Les installations photovoltaïques peuvent par exemple être posées sur des ouvrages anti-avalanches. Keystone

L’énergie solaire peut à l’avenir jouer un rôle central dans le mix énergétique suisse et en partie remplacer le nucléaire. La branche réclame une expansion accélérée et davantage de subventions. L’industrie électrique mise sur les centrales à gaz comme solution transitoire.

Un pourcent seulement de l’électricité consommée en Suisse provient de l’énergie solaire.
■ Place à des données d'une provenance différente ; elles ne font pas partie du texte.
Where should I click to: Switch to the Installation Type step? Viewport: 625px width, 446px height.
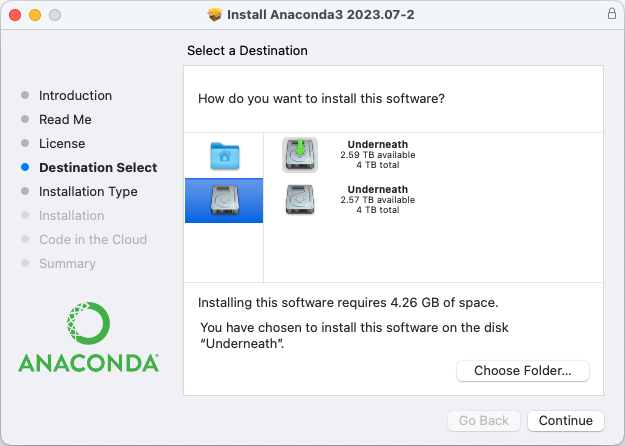(x=88, y=192)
Pourtant, des signes montrent que les nouvelles énergies renouvelables sont sur les bons rails.

C’est ainsi que RWE, le deuxième pourvoyeur d’énergie en Allemagne, et qui était jusqu’à présent l’un des plus grands défenseurs de l’énergie nucléaire, a perdu sa foi en l’atome. Le groupe entend désormais sortir de ses grands projets nucléaires internationaux. Après le choc du Fukushima, il a d’ailleurs déjà dû enterrer ses projets en Allemagne.
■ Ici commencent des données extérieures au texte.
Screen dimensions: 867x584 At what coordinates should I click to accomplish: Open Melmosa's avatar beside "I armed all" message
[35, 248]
Autre signe: de gigantesques parcs d’éoliennes sont en construction dans le nord de l’Europe et l’audacieux projet Desertec, qui entend produire de l’énergie électrique dans le désert, prend lentement mais sûrement forme.

Conditions-cadre pas encore claires

En Suisse, le gouvernement et le Parlement ont décidé en 2011 de ne pas construire de nouvelles centrales nucléaires. Le monde politique devra donc au cours des prochains mois se mettre au travail, s’entendre sur des conditions-cadre et concrétiser le tournant énergétique. L’enjeu: trouver le mix énergétique de l’avenir, le moyen d’y parvenir, les mesures d’économies d’énergie possibles et le financement de la sortie du nucléaire.
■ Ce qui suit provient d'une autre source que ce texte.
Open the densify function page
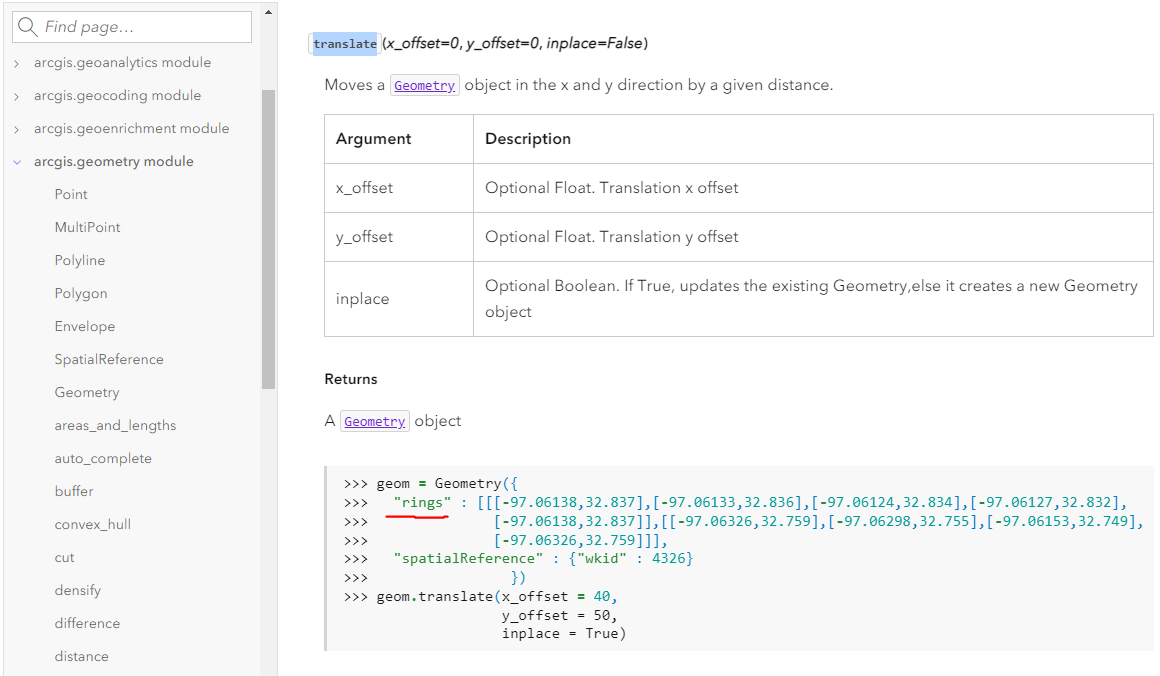Screen dimensions: 1160x676 [77, 589]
«L’économie de l’électricité s’adaptera aux nouvelles conditions-cadre. Ce n’est pas un problème. Si les conditions-cadre sont claires et fiables, la branche pourra effectuer les investissements nécessaires et les sociétés d’approvisionnement pourront réorganiser leurs stratégies», déclare Thomas Zwald, responsable des relations publiques auprès de l’Association des entreprises électriques suisses.

Jusqu’à présent, le courant électrique solaire est un produit de niche en Suisse. L’énergie nucléaire couvre quant à elle environ 40% des besoins.

«Avec des installations photovoltaïques décentralisées, sur les toits, l’énergie solaire pourrait atteindre une part de 20%, c’est-à-dire remplacer la moitié du courant nucléaire. L’autre moitié pourrait être remplacée par un mix d’énergie éolienne, de biomasse et, plus tard, de géothermie et de petites installations hydroélectriques», estime Franz Baumgartner, professeur d’énergies renouvelables à la Haute Ecole zurichoise de sciences appliquées.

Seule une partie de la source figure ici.